| DIRECTIONS FOR THIS TASK |
Filter the records below and copy every line containing the word "Select".

| LISTED RECORDS |
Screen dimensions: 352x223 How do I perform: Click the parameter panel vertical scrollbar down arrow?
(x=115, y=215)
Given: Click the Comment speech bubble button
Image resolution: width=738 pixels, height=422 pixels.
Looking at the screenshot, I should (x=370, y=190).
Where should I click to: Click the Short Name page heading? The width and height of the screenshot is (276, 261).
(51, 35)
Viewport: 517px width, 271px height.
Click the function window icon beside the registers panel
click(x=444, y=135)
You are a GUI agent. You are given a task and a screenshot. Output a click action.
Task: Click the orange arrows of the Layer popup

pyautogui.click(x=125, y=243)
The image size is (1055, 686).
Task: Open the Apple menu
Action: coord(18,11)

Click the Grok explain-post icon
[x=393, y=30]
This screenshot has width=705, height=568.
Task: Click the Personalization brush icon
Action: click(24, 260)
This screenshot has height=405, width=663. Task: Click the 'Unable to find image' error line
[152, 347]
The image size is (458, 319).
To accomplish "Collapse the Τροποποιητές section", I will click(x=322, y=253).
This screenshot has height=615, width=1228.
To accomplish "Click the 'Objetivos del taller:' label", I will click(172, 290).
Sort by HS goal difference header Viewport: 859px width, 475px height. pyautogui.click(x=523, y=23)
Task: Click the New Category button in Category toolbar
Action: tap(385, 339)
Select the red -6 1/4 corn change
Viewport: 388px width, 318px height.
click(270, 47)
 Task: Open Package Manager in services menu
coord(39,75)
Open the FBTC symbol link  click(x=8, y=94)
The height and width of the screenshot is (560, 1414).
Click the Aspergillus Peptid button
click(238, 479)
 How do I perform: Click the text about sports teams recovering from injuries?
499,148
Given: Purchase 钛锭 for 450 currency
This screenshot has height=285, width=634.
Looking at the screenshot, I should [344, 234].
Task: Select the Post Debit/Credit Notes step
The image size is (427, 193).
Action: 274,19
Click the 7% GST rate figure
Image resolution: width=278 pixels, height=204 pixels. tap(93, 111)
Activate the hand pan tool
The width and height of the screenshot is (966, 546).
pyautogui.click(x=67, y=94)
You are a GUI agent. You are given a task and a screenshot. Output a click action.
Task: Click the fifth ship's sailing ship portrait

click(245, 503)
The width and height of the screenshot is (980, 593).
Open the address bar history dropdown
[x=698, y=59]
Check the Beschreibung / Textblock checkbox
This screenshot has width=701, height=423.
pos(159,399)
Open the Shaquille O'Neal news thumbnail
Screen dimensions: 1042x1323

| ANSWER BELOW |
Select the red -6 1/4 corn change
Task: Select the Post Debit/Credit Notes step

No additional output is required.